Large Language Models (LLMs)
From GPT to Claude — Advanced Level (For Researchers and Practitioners)
A Large Language Model (LLM) is a language model that scales an autoregressive Transformer to billions or even trillions of parameters, pre-trained on massive text corpora. After pre-training, the model is fine-tuned using alignment techniques such as RLHF to generate responses that align with human intent. This article assumes familiarity with attention mechanisms and the Transformer architecture (readers unfamiliar with these topics are encouraged to review them first), and provides a systematic overview of the technologies specific to LLMs.
1. Tokenization
Rather than processing text directly, LLMs first convert it into a sequence of substrings called tokens.
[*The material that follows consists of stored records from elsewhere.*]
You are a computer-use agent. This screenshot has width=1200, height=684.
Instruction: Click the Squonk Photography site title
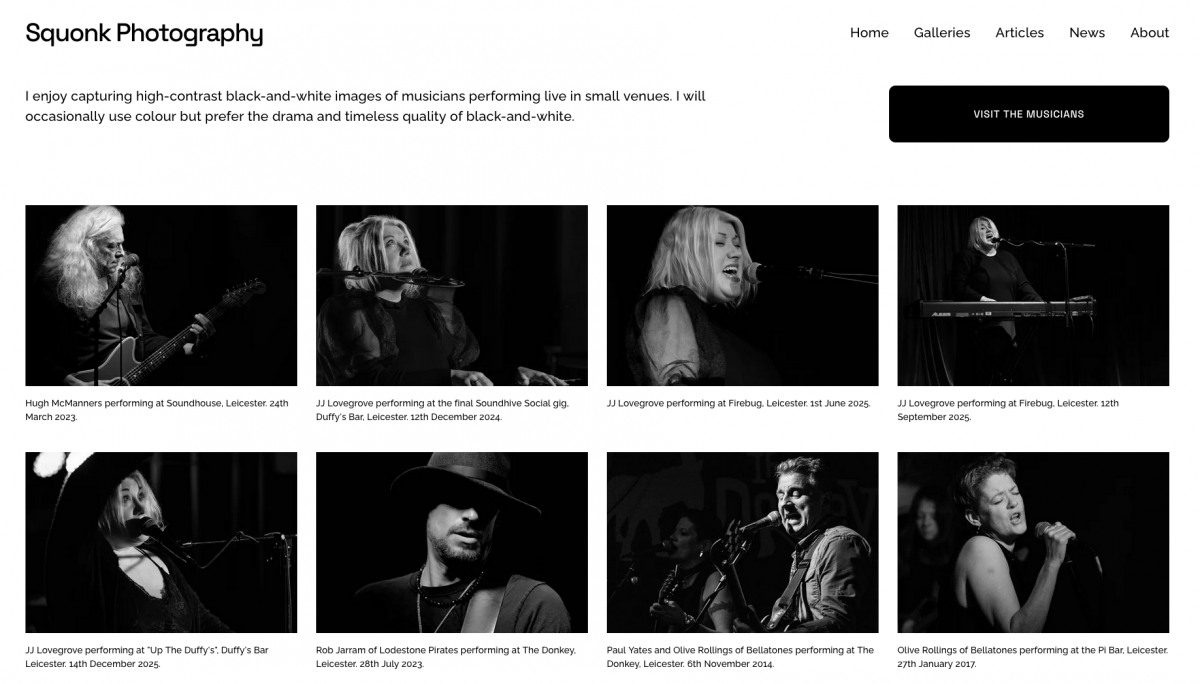click(x=144, y=33)
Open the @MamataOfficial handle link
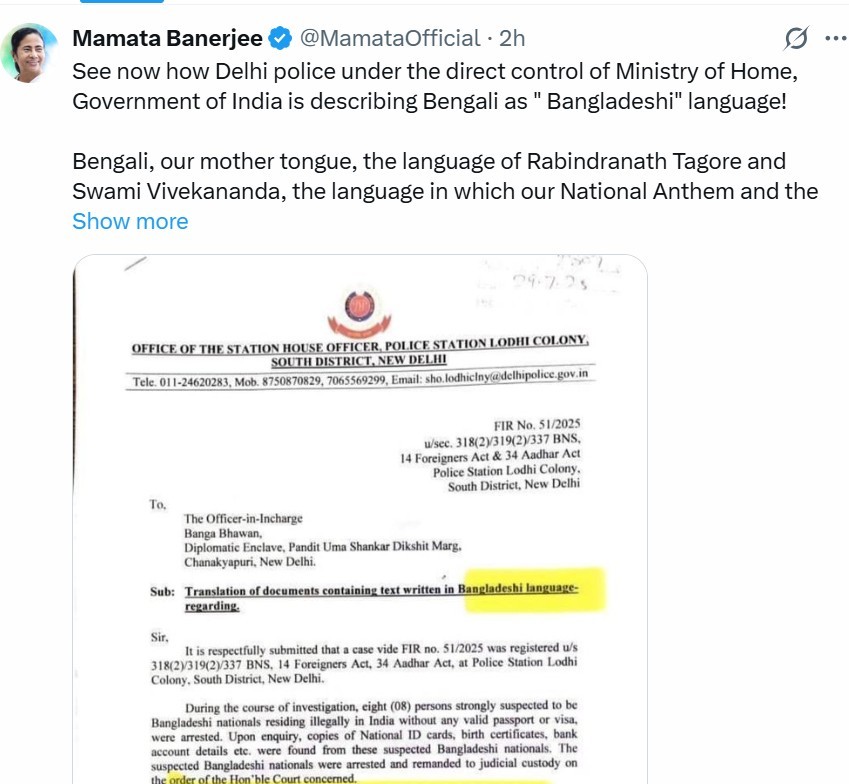 tap(390, 38)
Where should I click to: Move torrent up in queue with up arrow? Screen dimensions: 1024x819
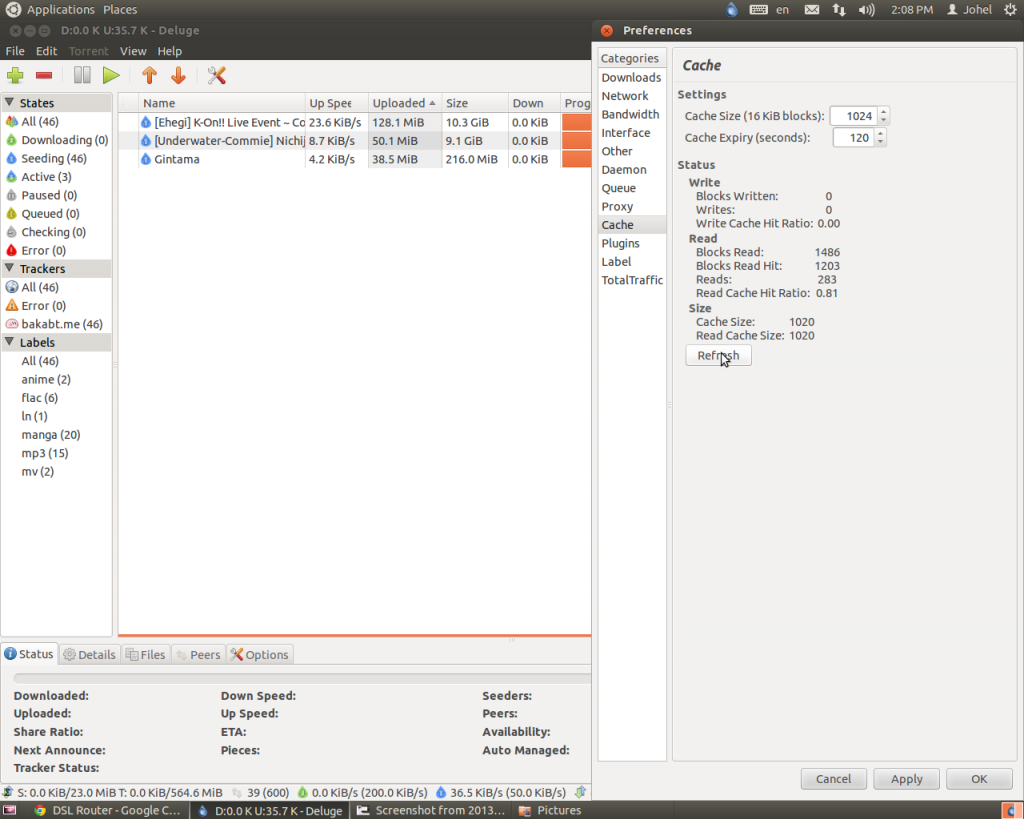pos(149,76)
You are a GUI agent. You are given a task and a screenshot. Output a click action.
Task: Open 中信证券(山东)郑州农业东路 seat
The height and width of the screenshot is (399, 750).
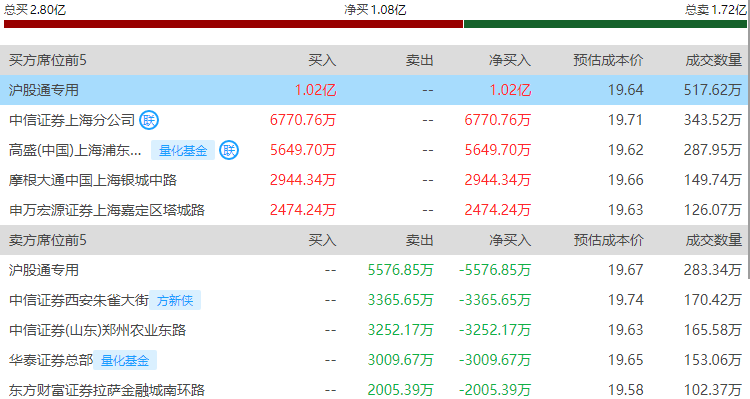97,330
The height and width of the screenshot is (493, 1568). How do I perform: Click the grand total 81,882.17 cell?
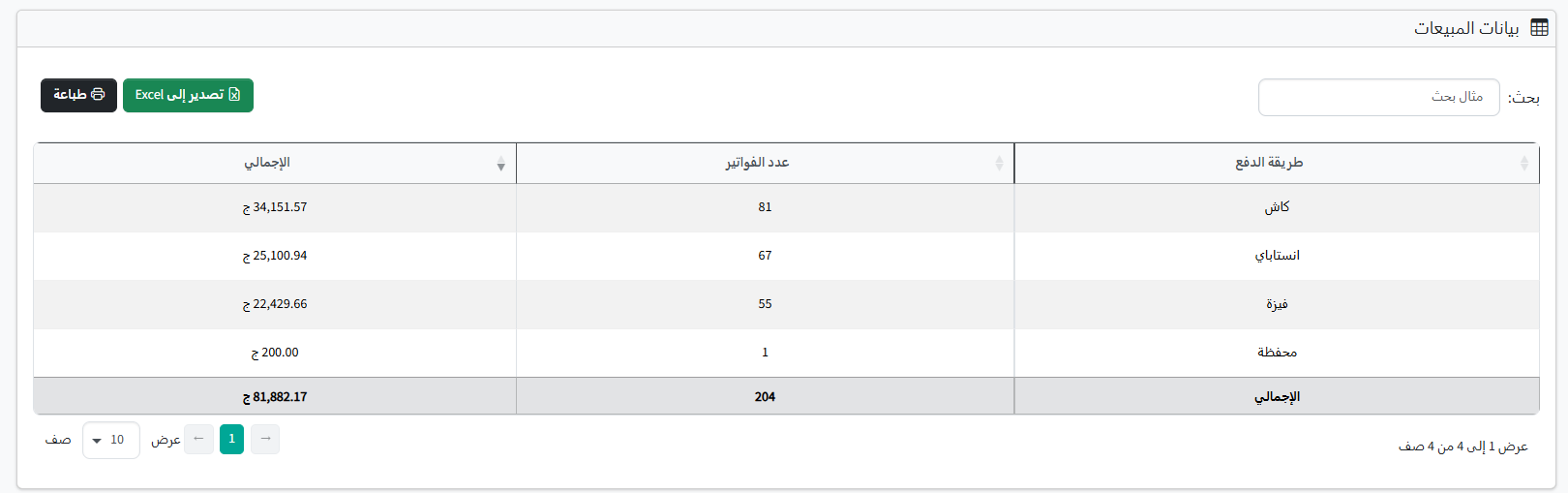pyautogui.click(x=275, y=397)
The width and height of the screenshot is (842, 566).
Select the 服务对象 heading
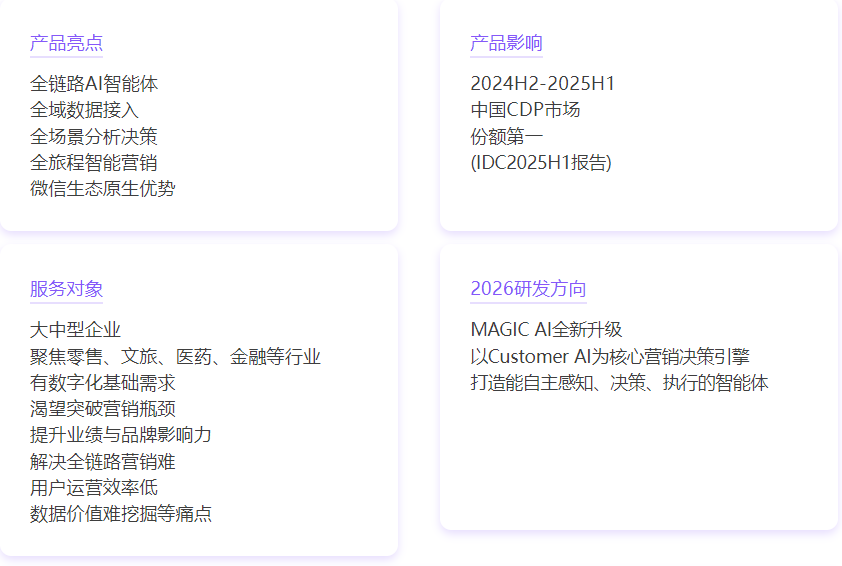pyautogui.click(x=66, y=289)
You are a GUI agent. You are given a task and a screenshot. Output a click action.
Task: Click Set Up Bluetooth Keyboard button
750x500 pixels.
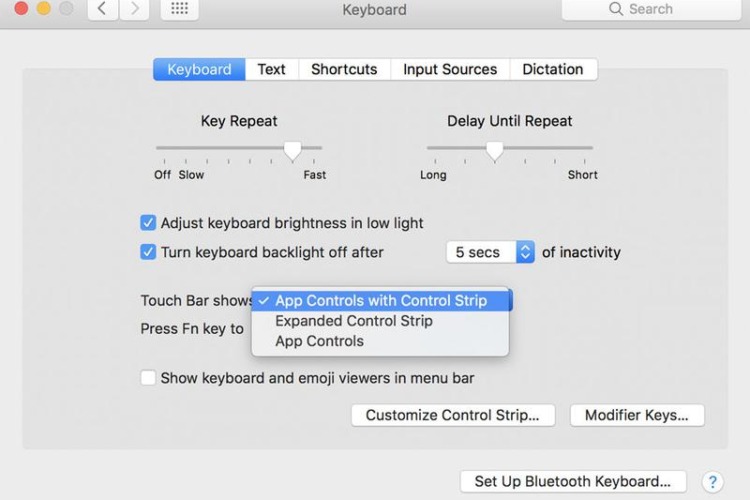573,481
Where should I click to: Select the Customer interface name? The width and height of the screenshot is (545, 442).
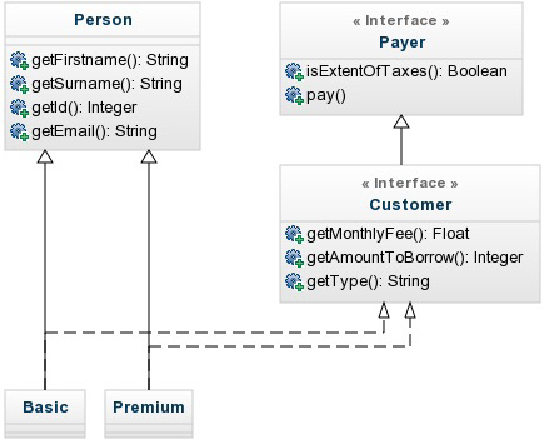click(410, 205)
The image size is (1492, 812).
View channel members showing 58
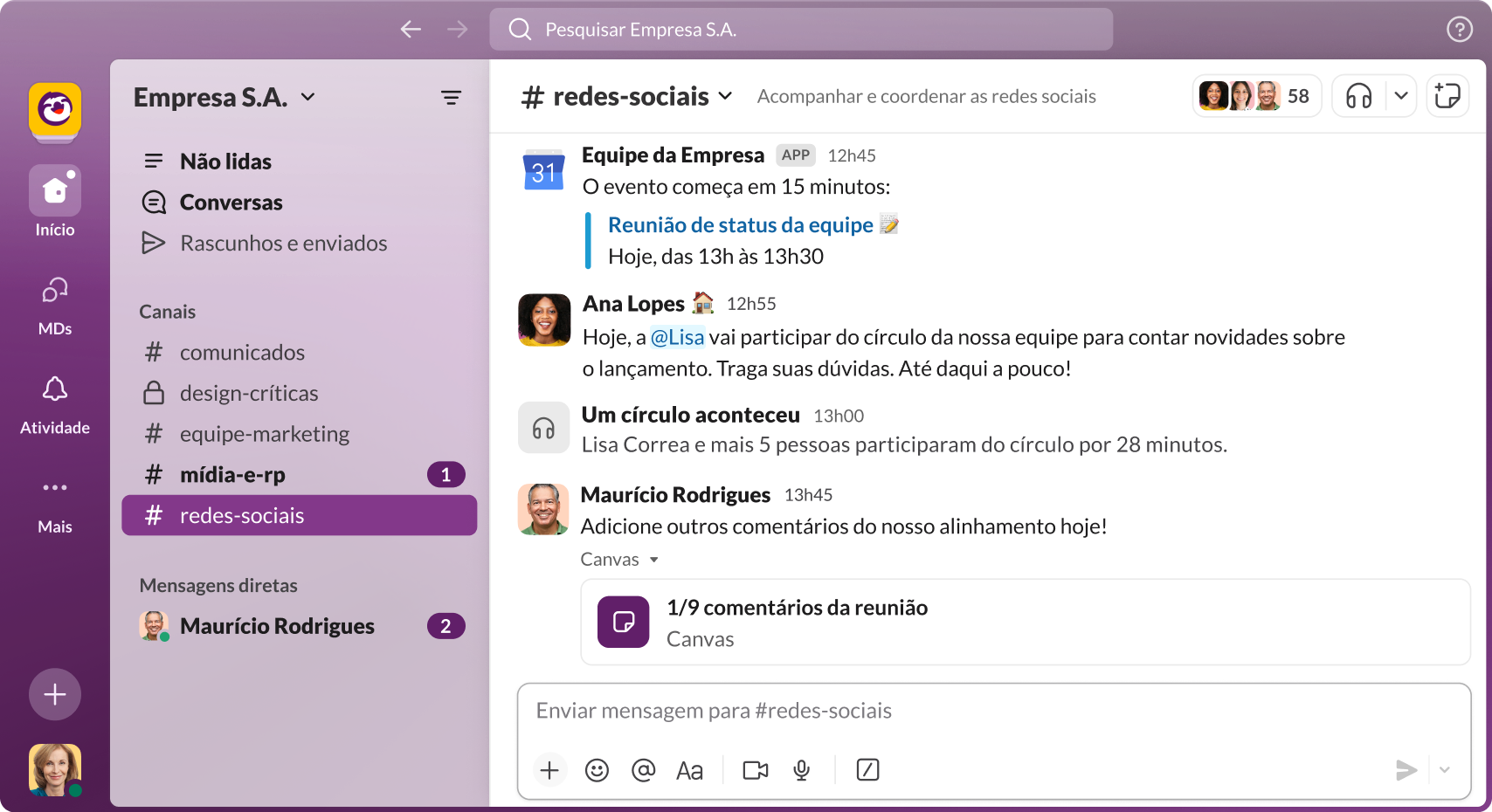click(1256, 96)
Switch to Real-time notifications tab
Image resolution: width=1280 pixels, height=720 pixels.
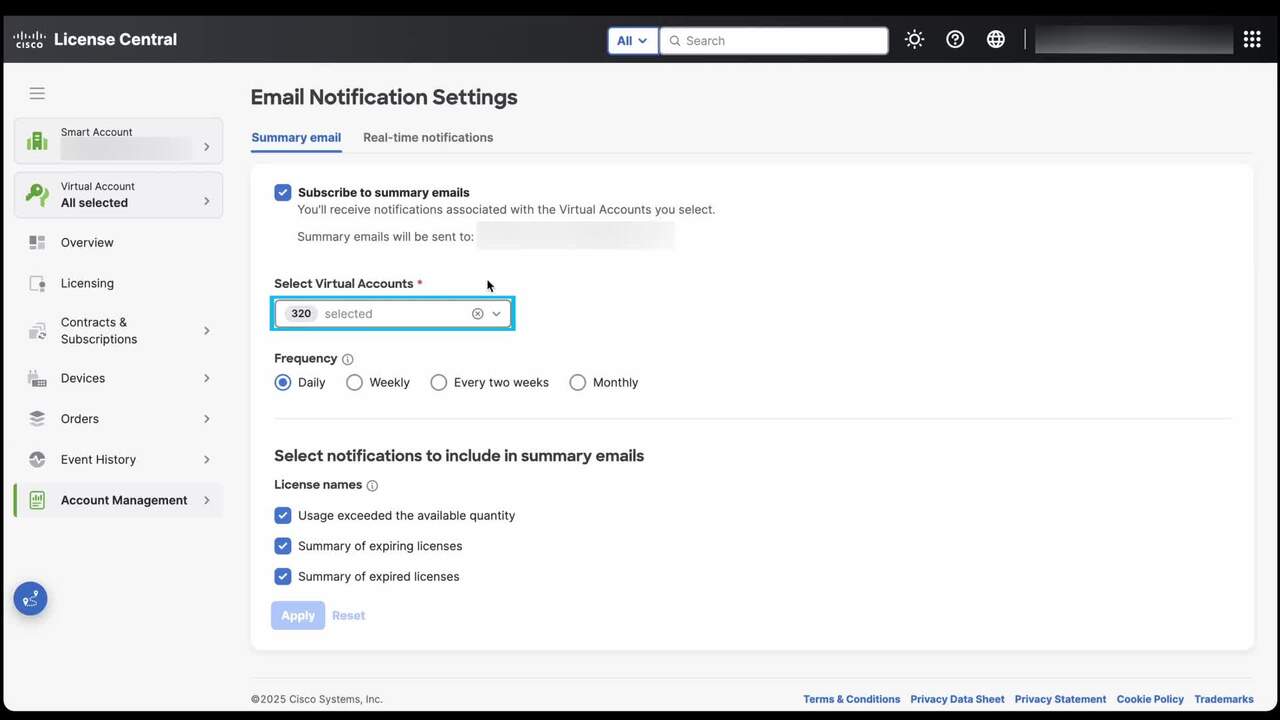click(x=428, y=138)
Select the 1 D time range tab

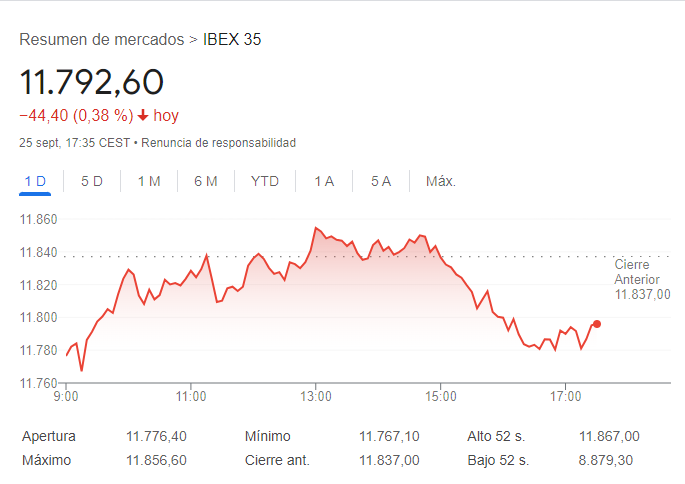pos(35,181)
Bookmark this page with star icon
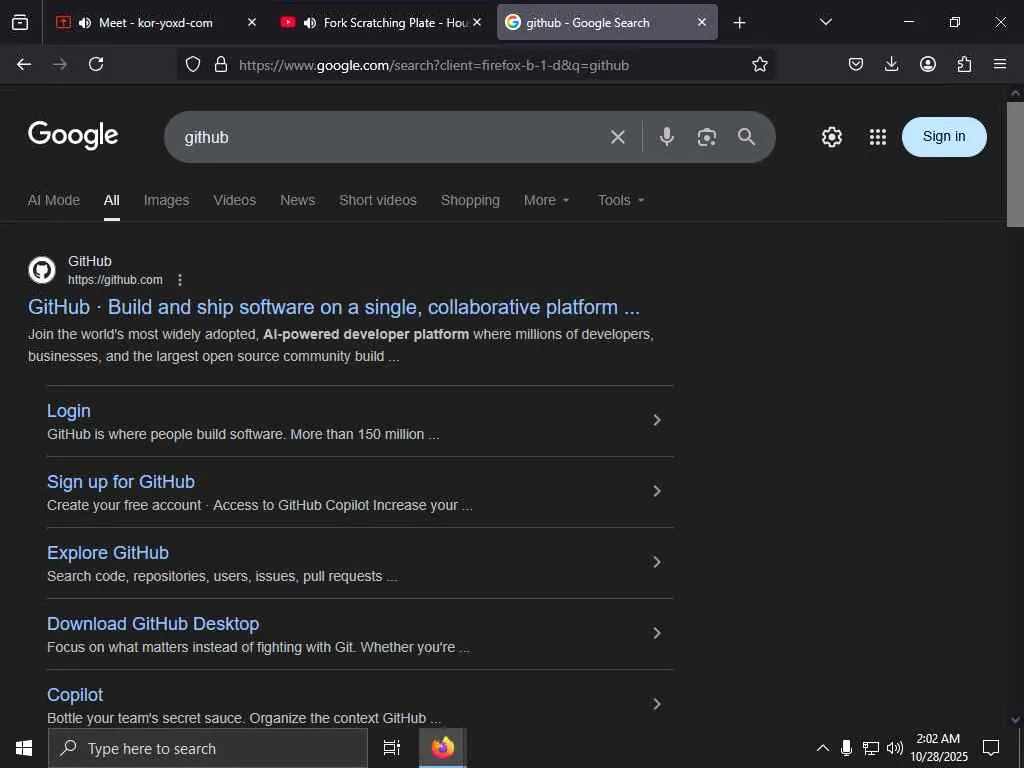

Since vocabulary size and the handling of unknown words directly affect model performance, subword segmentation is the standard approach.
BPE (Byte-Pair Encoding) Algorithm
- Initialize the vocabulary at the character (or byte) level
- Find the most frequent adjacent token pair in the corpus
- Merge that pair into a new token and add it to the vocabulary
- Repeat steps 2–3 until the target vocabulary size is reached
For example, if "l o w" and "l o w e r" appear frequently, the algorithm first merges "lo" → "low", yielding efficient substring representations.
2. LLM Architecture
Modern LLMs are based on the Transformer decoder, incorporating several architectural improvements.
RMSNorm
A lightweight normalization method that removes the mean subtraction from LayerNorm and normalizes using only the root mean square (RMS).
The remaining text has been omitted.